ロックアーティストはその網羅的な処理を、人間の直感でショートカットすることを設計思想として持っている。
一番深そうな谷を人間の直感で絞り込み、細かい部分はコンピュータの網羅的な処理に任せる。人間はまじめに一つ一つ計算する速度ではコンピュータに劣るけれど、概形をとらえて必要な部分にだけ絞り込むのは得意だ。
けれど逆に言えば、人間が概形の選択を誤っているのであれば、いくらロックアーティストといえども最適解に辿りつけない。
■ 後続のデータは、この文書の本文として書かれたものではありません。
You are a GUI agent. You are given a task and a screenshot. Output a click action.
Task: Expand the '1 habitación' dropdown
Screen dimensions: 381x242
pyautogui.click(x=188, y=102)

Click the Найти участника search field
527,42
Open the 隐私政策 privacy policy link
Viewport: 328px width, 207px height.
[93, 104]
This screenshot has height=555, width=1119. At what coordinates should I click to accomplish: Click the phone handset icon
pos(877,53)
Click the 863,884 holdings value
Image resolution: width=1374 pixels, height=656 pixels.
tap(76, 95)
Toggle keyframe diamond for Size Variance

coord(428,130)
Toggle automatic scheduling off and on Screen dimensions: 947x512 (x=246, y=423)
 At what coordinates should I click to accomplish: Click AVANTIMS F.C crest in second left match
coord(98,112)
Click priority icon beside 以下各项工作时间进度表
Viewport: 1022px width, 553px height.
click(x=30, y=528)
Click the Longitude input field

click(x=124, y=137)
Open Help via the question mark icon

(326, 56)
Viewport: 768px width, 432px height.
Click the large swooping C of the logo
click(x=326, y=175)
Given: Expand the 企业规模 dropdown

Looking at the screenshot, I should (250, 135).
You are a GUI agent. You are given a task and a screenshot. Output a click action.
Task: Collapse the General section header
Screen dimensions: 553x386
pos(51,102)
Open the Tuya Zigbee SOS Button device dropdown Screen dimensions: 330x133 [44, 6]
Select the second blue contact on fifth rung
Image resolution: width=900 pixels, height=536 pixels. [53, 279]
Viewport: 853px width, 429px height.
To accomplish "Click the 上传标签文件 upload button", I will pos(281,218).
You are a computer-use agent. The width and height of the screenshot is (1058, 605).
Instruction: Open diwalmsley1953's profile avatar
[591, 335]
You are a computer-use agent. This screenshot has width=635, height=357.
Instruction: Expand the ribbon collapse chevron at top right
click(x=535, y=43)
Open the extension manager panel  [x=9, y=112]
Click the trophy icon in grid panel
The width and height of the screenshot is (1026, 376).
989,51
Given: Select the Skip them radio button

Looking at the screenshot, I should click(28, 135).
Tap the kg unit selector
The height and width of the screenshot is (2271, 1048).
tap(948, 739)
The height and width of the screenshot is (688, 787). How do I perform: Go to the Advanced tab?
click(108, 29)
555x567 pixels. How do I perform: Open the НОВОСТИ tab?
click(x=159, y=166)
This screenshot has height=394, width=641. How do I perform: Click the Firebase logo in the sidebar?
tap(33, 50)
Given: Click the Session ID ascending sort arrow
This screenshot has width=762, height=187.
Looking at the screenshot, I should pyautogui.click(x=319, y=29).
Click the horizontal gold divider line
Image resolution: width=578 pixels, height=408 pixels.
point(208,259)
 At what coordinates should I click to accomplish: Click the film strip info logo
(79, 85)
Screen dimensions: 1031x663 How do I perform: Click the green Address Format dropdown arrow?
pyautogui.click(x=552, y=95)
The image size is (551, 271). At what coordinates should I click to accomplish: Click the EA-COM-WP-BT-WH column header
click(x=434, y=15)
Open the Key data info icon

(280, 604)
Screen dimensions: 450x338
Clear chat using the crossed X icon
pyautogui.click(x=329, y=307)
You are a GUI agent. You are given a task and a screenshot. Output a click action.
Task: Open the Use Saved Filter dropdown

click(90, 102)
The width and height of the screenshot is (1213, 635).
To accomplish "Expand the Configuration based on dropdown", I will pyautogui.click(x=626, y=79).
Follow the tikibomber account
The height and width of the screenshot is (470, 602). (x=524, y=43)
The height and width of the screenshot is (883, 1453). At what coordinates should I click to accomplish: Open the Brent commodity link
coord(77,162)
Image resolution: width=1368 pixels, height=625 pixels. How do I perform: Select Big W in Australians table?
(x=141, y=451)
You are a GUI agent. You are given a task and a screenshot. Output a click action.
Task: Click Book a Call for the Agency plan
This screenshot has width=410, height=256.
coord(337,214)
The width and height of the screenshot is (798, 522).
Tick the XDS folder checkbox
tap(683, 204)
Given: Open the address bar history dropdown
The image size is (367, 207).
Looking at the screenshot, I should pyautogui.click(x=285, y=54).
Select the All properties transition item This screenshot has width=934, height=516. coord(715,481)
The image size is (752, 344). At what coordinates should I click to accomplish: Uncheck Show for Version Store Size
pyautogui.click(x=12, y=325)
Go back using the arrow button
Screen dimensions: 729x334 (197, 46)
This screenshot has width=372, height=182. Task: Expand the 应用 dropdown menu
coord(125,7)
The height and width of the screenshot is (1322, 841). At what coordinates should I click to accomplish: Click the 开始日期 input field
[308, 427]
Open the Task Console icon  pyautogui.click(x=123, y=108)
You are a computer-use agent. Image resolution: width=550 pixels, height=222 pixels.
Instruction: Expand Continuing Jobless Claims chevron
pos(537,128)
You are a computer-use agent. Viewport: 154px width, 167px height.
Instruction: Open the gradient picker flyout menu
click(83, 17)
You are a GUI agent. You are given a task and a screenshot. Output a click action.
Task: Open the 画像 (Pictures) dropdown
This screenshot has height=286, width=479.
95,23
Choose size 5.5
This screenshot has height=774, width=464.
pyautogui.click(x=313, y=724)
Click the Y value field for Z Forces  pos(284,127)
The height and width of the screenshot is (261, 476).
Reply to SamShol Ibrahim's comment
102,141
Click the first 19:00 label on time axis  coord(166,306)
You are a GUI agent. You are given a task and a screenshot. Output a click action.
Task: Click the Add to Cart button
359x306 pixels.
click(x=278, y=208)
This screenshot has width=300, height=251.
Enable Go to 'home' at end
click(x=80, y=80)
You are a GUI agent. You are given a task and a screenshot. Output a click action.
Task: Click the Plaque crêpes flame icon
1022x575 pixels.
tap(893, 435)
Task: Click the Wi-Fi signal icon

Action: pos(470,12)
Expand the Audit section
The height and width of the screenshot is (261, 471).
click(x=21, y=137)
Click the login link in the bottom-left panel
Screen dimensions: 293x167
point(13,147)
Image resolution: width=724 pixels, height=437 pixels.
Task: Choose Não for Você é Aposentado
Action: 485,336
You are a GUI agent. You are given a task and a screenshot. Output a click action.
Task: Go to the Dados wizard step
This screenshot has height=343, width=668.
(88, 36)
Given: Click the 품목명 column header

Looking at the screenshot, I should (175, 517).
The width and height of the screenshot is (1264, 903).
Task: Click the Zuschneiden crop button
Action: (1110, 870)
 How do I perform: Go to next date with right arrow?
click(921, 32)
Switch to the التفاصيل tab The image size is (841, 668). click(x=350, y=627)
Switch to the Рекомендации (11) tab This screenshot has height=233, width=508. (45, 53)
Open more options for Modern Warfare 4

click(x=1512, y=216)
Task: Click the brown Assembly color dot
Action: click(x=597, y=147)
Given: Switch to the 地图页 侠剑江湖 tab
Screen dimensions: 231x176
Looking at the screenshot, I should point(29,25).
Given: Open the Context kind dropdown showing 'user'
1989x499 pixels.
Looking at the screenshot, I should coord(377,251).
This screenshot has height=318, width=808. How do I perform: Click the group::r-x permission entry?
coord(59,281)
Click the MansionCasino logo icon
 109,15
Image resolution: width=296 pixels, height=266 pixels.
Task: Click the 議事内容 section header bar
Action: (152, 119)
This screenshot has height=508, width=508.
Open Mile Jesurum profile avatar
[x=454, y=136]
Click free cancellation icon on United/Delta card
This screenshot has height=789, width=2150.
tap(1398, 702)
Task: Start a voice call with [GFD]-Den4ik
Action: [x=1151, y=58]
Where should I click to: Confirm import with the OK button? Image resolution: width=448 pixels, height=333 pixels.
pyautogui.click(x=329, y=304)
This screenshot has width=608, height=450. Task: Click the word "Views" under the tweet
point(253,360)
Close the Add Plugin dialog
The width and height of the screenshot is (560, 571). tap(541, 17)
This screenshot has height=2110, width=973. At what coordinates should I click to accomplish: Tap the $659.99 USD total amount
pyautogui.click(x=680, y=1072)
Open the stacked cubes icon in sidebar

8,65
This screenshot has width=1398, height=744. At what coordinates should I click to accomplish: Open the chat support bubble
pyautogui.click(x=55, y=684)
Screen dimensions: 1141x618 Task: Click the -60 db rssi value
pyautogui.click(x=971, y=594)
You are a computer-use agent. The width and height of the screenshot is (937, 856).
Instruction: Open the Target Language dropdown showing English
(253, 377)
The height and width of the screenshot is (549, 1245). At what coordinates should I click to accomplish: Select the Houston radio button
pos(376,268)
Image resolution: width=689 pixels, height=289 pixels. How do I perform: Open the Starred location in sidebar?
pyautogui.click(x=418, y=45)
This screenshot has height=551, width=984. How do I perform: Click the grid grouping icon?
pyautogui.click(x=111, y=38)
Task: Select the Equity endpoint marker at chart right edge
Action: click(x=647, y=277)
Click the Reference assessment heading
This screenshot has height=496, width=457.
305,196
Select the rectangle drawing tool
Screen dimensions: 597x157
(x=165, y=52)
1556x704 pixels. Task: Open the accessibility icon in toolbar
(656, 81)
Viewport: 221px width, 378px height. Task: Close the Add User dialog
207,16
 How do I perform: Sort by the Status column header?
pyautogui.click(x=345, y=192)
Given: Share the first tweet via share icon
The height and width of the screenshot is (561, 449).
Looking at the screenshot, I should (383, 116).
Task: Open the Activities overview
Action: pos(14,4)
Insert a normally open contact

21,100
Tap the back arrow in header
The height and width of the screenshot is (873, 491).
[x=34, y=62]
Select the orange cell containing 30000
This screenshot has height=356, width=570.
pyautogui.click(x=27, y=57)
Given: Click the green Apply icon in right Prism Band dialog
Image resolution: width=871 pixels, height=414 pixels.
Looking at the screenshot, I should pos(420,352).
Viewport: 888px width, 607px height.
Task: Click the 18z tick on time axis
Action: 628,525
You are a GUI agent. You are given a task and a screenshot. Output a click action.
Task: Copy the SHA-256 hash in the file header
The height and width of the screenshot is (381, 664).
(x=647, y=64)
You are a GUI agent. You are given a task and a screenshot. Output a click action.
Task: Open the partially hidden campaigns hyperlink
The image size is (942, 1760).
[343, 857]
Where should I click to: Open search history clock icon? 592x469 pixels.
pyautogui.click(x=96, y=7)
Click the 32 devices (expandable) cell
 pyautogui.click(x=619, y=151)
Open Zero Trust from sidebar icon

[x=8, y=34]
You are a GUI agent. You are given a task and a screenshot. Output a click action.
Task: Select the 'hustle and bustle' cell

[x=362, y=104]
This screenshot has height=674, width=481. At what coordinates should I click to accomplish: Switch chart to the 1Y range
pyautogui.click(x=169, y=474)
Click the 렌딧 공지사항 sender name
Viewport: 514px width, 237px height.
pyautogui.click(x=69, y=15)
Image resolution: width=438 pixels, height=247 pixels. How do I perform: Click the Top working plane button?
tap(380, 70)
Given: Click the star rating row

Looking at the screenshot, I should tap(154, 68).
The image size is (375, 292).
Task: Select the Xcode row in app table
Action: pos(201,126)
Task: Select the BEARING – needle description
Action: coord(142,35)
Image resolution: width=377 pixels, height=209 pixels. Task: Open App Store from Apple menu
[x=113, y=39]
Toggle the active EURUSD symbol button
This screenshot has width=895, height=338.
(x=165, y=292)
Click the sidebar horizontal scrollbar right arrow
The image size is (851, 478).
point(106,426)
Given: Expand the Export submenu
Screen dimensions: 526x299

ロックアーティストは鍵の概形があっているかどうかをセキュリティの鍵穴に入るかどうかで判別し、鍵を回している間に細かい修正を施す。鍵が回らないということは、ソフトウェアが微修正を高速で行なっているにも関わらず、最適解に辿りつかないということだ。
つまり、ぼくが設定した鍵の概形がそもそも間違っているのではないかと坂上は指摘している。
「こんなに奥まで鍵が入るのに、概形が間違っているなんてことがありますか?」
「いいから試してみろって」
坂上がすすめる通り、ぼくは鍵の形を変更する。一般的なセキュリティであれば、これだけ形を変えれば鍵穴に入らなくなるくらいに。
「まあ、それくらいだろうな」
鍵を鍵穴に差し込む。先ほどのものと同じように奥まで入る。
「だから言っただろ?」
坂上の顔には自分の考えがあっていたことに対する誇りが見てとれた。
「けれど、この形でも回りません」
鍵を回す動作をしてみせる。先ほどと同じように、鍵はぼくの手の動きに従わず止まったままだ。坂上は困ったように顎に手を当てる。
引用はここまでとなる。